Sunday, May 13, 2012

I Was A Teacher - A Memoir (Part III)




I WAS A TEACHER -  A MEMOIR
(PART III:  FINAL PHASE)

Well into my teaching career, alcohol, coffee, cigarettes, and most of all, hopelessness, had destroyed my youthful health.  Fortunately, I could finally escape that rotten life, that no-way-out society; I could finally avoid the potential distant vision of becoming an old, poor village teacher.  And for the first time, my fate had spoken its voice. 


Rotten Life, Rotten School, Rotten Society
Schools in Vietnam those days were getting more and more rotten:  teachers no longer wanted to teach, students no longer wanted to study. I came to school feeling more and more lonely when around me my lovely students had gone and the new ones got more and more deteriorated educationally and ethically. Teaching platform, where used to be my heaven, where I found the meaning for my existence, where when I looked down, I found my love and my hope, became colder and more deserted than ever.  I ended up unable to find anything meaningful to do.

And just like that I indulged myself deeper and deeper in alcohol, coffee and cigarettes to kill times and ate so little. One previous female student of mine from OMon who paid me a visit a few years after I left there could not imagine that I got that much skinnier.  It was hopelessness which killed me much faster than alcohol, coffee and cigarettes together and I helplessly realized that I was gradually dying both physically and spiritually.

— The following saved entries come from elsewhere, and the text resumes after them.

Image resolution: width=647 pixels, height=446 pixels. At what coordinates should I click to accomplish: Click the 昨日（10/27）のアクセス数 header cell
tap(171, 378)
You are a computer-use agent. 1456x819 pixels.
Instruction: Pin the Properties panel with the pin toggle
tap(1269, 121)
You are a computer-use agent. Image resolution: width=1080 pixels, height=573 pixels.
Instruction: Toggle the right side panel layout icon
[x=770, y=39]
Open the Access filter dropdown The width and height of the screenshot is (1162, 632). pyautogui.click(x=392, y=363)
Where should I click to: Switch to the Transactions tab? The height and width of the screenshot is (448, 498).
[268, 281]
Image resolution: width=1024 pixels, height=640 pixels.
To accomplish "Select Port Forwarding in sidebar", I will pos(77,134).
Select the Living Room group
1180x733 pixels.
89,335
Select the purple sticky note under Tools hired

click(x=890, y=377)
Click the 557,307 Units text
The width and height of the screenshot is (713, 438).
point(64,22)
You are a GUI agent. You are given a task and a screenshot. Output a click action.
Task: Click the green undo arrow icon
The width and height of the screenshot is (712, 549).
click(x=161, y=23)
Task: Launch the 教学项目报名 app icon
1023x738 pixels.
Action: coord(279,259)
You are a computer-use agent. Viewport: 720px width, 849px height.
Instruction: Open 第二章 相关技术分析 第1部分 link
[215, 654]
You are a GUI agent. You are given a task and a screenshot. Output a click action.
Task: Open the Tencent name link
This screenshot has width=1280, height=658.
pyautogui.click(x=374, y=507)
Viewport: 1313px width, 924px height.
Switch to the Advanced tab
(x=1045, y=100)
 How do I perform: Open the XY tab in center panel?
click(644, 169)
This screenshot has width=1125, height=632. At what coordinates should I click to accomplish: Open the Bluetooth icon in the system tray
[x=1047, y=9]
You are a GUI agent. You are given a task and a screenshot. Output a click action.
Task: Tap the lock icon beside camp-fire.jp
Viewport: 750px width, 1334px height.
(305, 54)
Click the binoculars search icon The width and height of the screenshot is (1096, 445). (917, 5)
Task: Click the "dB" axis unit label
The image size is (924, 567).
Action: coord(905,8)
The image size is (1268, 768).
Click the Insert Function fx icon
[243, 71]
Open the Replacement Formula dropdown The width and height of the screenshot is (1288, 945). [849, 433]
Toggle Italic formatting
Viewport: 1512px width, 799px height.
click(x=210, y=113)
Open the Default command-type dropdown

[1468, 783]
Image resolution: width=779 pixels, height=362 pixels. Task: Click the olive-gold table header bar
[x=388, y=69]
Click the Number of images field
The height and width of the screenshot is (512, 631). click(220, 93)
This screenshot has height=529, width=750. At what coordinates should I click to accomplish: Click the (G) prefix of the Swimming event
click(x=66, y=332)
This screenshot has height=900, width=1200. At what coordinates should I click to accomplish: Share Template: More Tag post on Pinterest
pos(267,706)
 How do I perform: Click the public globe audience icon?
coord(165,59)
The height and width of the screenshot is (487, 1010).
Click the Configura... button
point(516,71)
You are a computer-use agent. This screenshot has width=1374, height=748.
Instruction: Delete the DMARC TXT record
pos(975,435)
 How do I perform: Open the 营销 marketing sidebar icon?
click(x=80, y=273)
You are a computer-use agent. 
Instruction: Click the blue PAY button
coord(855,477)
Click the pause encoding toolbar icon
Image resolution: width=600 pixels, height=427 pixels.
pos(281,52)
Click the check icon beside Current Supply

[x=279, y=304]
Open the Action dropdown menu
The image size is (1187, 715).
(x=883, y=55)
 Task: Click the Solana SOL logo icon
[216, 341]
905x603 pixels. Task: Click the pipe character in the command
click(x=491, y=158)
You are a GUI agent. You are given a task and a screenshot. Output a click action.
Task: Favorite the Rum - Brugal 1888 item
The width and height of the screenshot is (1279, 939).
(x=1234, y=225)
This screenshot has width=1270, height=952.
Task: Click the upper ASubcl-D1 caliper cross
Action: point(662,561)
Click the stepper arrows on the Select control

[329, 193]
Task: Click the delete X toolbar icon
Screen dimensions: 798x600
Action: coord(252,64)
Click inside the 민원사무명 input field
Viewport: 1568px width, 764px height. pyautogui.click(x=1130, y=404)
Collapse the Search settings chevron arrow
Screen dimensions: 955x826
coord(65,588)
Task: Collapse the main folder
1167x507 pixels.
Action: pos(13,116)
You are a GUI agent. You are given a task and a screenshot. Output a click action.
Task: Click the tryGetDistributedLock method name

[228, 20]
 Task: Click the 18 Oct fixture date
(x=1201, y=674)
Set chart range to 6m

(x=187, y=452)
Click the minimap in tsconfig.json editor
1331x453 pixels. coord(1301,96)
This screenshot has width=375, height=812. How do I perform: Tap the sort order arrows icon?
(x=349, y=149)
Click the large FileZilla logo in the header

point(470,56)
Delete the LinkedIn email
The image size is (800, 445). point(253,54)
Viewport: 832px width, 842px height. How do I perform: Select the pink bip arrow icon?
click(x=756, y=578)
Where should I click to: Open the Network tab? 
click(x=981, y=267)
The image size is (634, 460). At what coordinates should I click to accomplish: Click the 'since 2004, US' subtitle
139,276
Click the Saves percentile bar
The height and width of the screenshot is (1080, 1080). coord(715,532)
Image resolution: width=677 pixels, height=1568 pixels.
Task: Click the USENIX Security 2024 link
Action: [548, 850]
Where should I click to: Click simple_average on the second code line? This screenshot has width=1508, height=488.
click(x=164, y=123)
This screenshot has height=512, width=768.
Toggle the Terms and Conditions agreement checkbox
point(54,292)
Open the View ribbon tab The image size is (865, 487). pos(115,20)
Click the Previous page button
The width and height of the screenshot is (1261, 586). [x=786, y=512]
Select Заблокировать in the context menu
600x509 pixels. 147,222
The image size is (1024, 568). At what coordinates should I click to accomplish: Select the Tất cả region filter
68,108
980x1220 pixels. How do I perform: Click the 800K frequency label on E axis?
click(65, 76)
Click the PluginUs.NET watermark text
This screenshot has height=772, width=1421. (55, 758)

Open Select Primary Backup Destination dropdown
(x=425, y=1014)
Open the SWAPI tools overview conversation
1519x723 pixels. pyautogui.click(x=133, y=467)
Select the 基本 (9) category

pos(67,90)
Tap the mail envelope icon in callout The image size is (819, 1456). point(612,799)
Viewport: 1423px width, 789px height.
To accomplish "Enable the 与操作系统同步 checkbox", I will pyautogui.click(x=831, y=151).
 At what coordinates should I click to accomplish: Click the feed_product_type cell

Pham Cong Thien and His Philosophy
On those days, it was raining so often and hard.  For so many times I had walked aimlessly in heavy rain looking for something that I didn't know, feeling like I would die after the rain was over.

In the uttermost darkness of those days, I was lucky enough to find a little of flickering light at the end of the tunnel when I read the book "New Consciousness In Literature & Art and Philosophy" by the philosopher  Pham Cong Thien. He showed me that I was not the only one on this world who felt that way. He also showed me a way to deal with stalemate by "making friend with stalemate, sticking one's head into the loop of  stalemate, skipping with stalemate..."  His philosophy had influenced me much more than anything else, which helped me to find a flower blossomed in the uttermost of hopelessness and standstill. Only when we come to the uttermost of hopelessness and impasse, could we find that actually hopelessness and impasse are as beautiful as flowers.  And so, thanks to that, I had learned how to live peacefully with hopelessness and impasse without being destroyed or withered.


Best Look Ever
It seems to be illogical and out of the question to mention "look" here in the context.  Actually, it is mentioned here for some reasons.  It contributes to clarify how I really lived and was perceived those days. Moreover, it is presented under other people's viewpoints of my then look, not mine.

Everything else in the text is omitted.